La romancière Herta Müller a expliqué lundi à Stockholm, trois jours avant de recevoir le prix Nobel de littérature, comment, confrontée à la peur de la mort sous le régime communiste en Roumanie, elle s'était réfugiée dans la littérature avec «une soif de vie, une soif de mots».

«Face à la peur de la mort, ma réaction fut une soif de vie. Une soif de mots. Seul le tourbillon des mots parvenait à formuler mon état», a raconté Herta Müller pendant la traditionnelle lecture précédant la cérémonie officielle de remise du prix Nobel, prévue jeudi à Stockholm.

Sous les dorures de l'Académie Nobel, juste à côté du palais royal, la romancière toute de noir vêtue a lu en allemand pour un parterre de privilégiés un texte résumant l'oeuvre d'une vie, qui lui a valu l'une des plus prestigieuses récompenses internationales.

Dans ce texte intitulé «Chaque mot en sait long sur le cercle vicieux», Herta Müller est revenue sur les brimades d'un régime, qui l'ont conduite à s'exiler en Allemagne et qui ont fait naître en elle cette nécessité vitale d'écrire.

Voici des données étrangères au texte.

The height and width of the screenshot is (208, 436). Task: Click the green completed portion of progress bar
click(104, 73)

«On peut le croire, mais pas le dire. Et ce qui est impossible à dire peut s'écrire, puisque l'écriture est un acte muet, un travail partant de la tête pour aller vers la main, en évitant la bouche. Sous la dictature, j'ai beaucoup parlé, surtout parce que j'avais décidé de ne pas claironner. Mes paroles ont presque toujours eu des conséquences insoutenables. Mais l'écriture a commencé par le silence, dans cet escalier d'usine où, livrée à moi-même, j'ai dû tirer de moi davantage que la parole ne le permettait. La parole ne pouvait plus exprimer ce qui se passait», a déclamé la romancière.

Pour elle, «dans l'écriture, il ne saurait être question de confiance, mais plutôt d'une franche tromperie».

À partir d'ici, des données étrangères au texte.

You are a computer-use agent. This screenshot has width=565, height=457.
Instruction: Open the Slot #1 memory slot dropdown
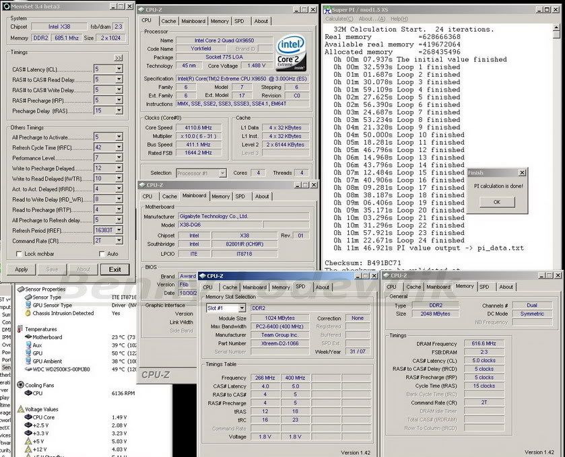pyautogui.click(x=241, y=308)
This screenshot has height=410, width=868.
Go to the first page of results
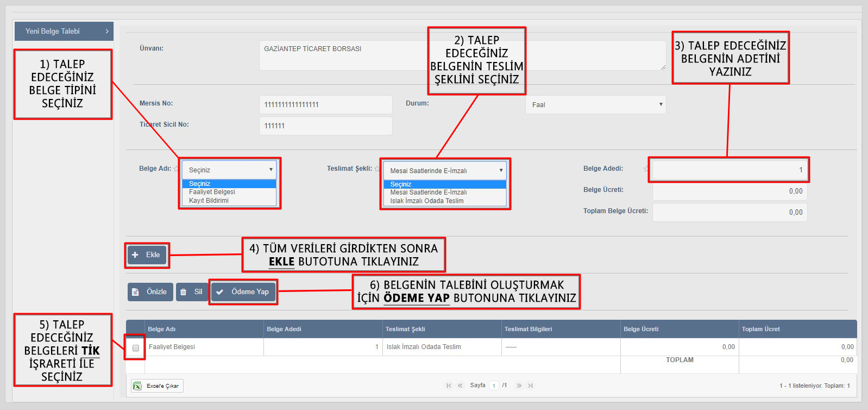pyautogui.click(x=449, y=386)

Dans une scène vécue qui a certainement nourri son roman La convocation, elle a raconté lundi comment «un colosse des services secrets» avait fait basculer sa vie.

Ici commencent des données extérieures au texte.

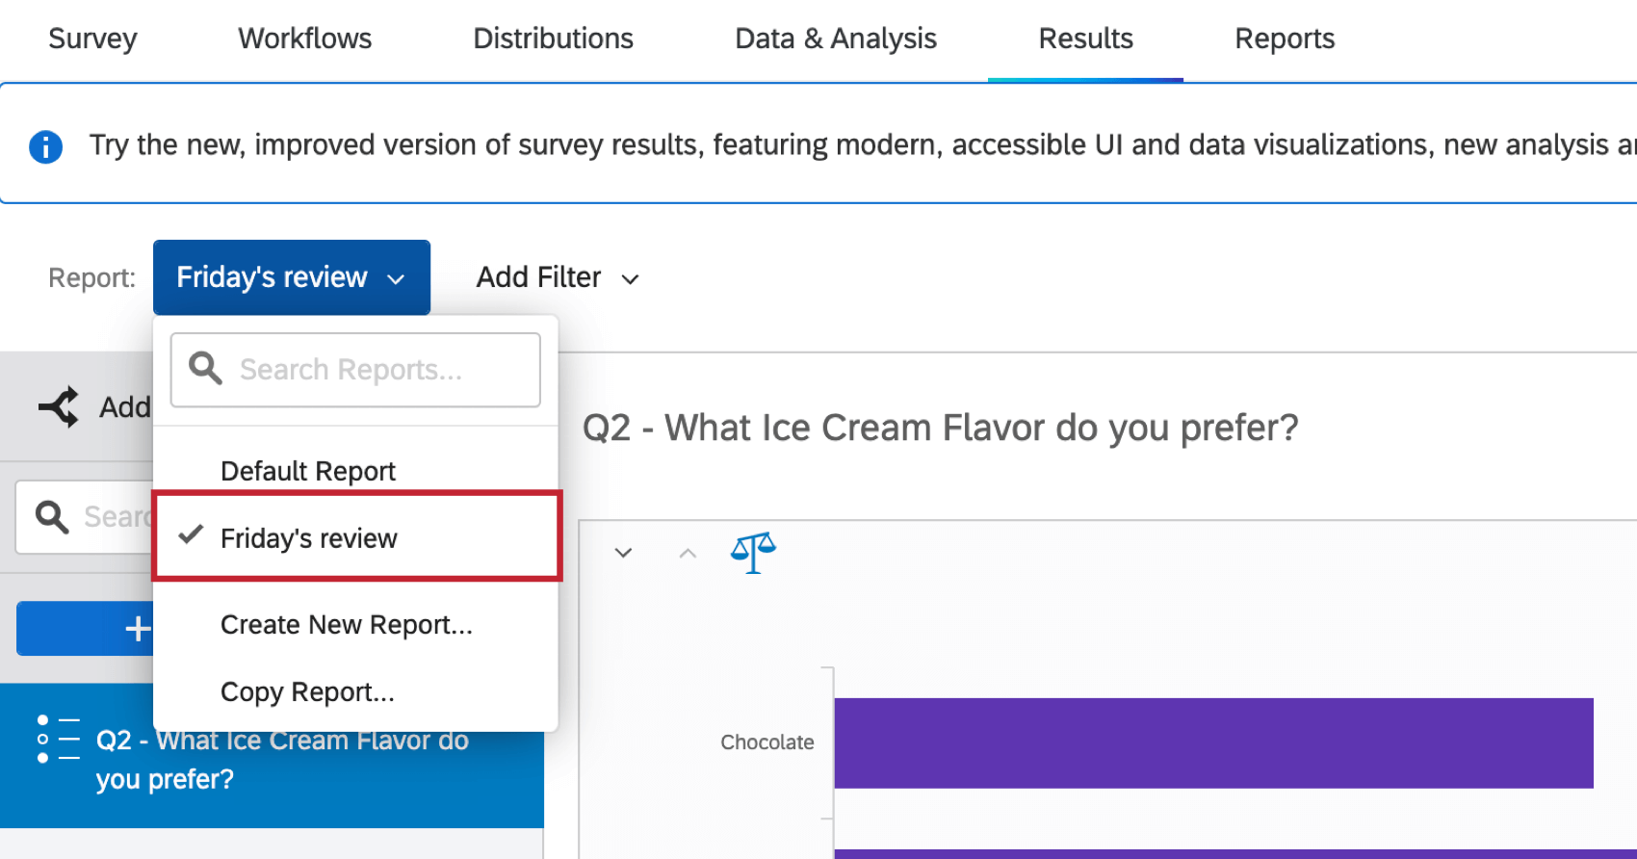Select Create New Report from the menu
This screenshot has width=1637, height=859.
[346, 624]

«Il hurla: écrivez! Debout, j'écrivis sous sa dictée mon nom, ma date de naissance et mon adresse. Puis: quel que soit le degré de proximité ou de parenté, je ne dirai à personne que je ... et voici l'affreux mot roumain: «collaborez», que je collabore. Ce mot, je ne l'écrivis pas».

Ce texte écrit pour la lecture a été traduit pour l'Académie Nobel par Claire de Oliveira, traductrice de l'oeuvre de Müller pour son édition française.